* **EXTRACTED RECORDS**

--- START ---

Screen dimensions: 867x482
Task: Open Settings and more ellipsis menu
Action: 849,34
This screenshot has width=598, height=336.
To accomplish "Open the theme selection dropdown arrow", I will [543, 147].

--- END ---
--- START ---

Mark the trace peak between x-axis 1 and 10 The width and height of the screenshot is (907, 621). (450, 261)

--- END ---
--- START ---

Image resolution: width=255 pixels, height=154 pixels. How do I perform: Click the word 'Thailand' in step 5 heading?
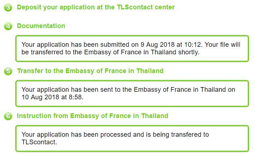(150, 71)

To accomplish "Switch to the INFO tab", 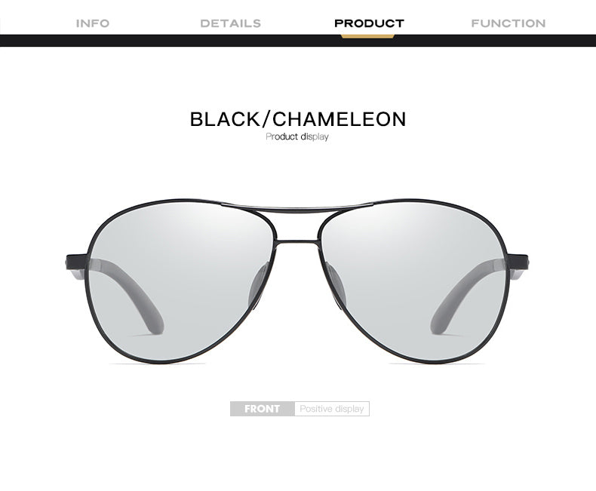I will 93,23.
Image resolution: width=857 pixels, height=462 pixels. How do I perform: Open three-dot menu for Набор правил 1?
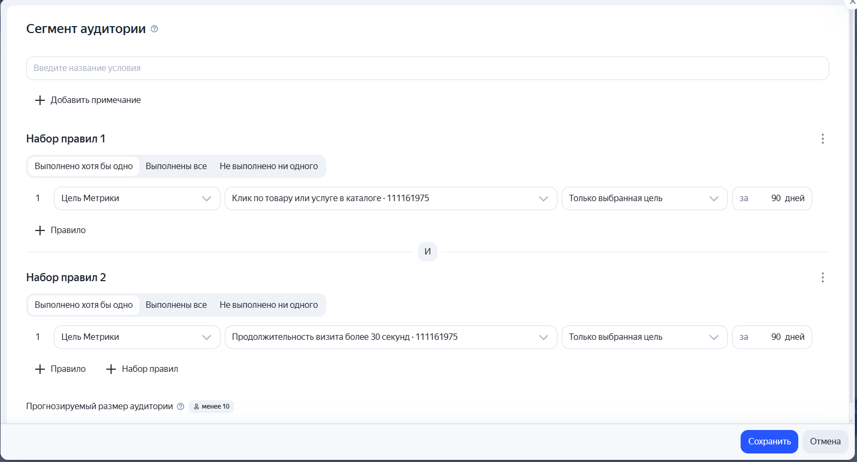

--- END ---

* **WHAT TO PRODUCE**
Show each line in the entries that holds the string "screenshot".

* **SOLUTION FOR THIS TASK**
This screenshot has width=598, height=336.
Mark the trace peak between x-axis 1 and 10 The width and height of the screenshot is (907, 621). (450, 261)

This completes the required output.